Tuesday, February 1, 2022

Tally Rally

Remember, a while ago I said that we got a broken disc? Well, we eventually got the replacement: Ghost Story (1981). 

It starts in a quaint old Vermont town with four old men telling ghost stories. The men are John Houseman, Douglas Fairbanks Jr., Melvyn Douglas, and Fred Astaire - the Chowder Society. In New York, meanwhile, a young man gets out of the shower, finds that the girl in his bed has turned into a corpse, and falls through a window to his death. Next we meet his brother (both are played by Craig Wasson) on a bus, going home to the his hometown, and his father Douglas Fairbanks Jr.
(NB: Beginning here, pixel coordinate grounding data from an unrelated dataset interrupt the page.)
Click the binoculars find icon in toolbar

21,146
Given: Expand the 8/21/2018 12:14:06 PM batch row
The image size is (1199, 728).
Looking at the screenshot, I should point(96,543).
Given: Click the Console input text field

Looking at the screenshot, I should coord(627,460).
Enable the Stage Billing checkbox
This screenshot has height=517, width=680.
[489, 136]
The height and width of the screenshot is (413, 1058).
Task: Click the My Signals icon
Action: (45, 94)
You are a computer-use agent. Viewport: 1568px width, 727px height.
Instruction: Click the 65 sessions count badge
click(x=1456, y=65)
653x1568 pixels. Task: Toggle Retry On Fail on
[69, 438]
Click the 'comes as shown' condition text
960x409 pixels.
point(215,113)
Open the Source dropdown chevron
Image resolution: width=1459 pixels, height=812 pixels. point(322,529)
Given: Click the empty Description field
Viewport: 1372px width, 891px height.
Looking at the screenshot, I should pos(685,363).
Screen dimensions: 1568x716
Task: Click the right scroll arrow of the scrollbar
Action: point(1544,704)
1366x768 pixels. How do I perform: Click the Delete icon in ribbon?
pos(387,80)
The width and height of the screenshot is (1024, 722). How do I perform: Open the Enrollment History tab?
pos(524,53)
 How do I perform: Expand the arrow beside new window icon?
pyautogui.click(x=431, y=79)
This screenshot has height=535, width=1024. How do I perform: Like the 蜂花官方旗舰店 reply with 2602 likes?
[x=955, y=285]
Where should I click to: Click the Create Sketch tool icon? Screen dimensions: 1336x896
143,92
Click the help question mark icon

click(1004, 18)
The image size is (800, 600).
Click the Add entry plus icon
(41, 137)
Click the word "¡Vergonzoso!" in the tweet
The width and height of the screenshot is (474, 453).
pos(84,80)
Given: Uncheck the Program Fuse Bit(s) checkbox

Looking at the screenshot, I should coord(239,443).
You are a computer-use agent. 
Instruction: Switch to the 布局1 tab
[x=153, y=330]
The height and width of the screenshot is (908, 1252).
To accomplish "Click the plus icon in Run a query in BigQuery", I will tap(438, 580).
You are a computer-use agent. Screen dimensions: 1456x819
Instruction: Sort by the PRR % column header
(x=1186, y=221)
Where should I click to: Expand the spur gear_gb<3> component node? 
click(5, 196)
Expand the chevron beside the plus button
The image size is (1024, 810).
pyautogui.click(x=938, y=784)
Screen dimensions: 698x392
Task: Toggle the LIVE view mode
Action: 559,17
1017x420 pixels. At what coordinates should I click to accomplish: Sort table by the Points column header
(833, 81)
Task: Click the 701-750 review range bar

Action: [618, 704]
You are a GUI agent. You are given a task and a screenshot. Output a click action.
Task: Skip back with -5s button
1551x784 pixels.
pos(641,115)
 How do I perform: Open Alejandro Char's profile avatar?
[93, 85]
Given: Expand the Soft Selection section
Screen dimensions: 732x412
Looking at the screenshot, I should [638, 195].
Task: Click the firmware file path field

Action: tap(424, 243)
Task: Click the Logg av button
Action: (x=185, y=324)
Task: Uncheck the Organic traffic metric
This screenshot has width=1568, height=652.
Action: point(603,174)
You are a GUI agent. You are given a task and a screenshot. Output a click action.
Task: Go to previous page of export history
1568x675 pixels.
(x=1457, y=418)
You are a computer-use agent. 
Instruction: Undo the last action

Wasson is a bit scruffy for his stuffy father and their friends. He has been teaching at a small college in Florida, where he met woman, Alice Krige. Their whirlwind affair is shown in extended flashback. It lasted until she left him - for his more successful but now deceased brother. But Wasson is beginning to suspect his brother did not commit suicide, and that Krige was involved. And evidence is pointing to something supernatural in the past.

There are a few more deaths and we are introduced to a pair of scruffy escapees from a mental institution who prophesize and act vaguely threatening. And eventually we get another extended flashback about the Chowder Society in their youth, and the woman they courted, also Alice Krige.

I thought the atmosphere was good, the ghost story was good, but the structure wasn't great. The flashbacks were a bit distracting, and also a bit too pat. It was great to see the four old classic actors, but I can't say they were outstanding. Only Astaire stood out. He played the frivolous one, the fellow who wasn't all that sharp, who got ahead in life based on social position, and never had the talent or nerve to try anything else.

But my favorite part was probably the end of the bus trip - Wasson got off in White River Junction, near where I went to school. The bus stops at the Tally House, an all-night diner where students could go while studying all night. I never went on a "Tally rally" myself, but remember them fondly.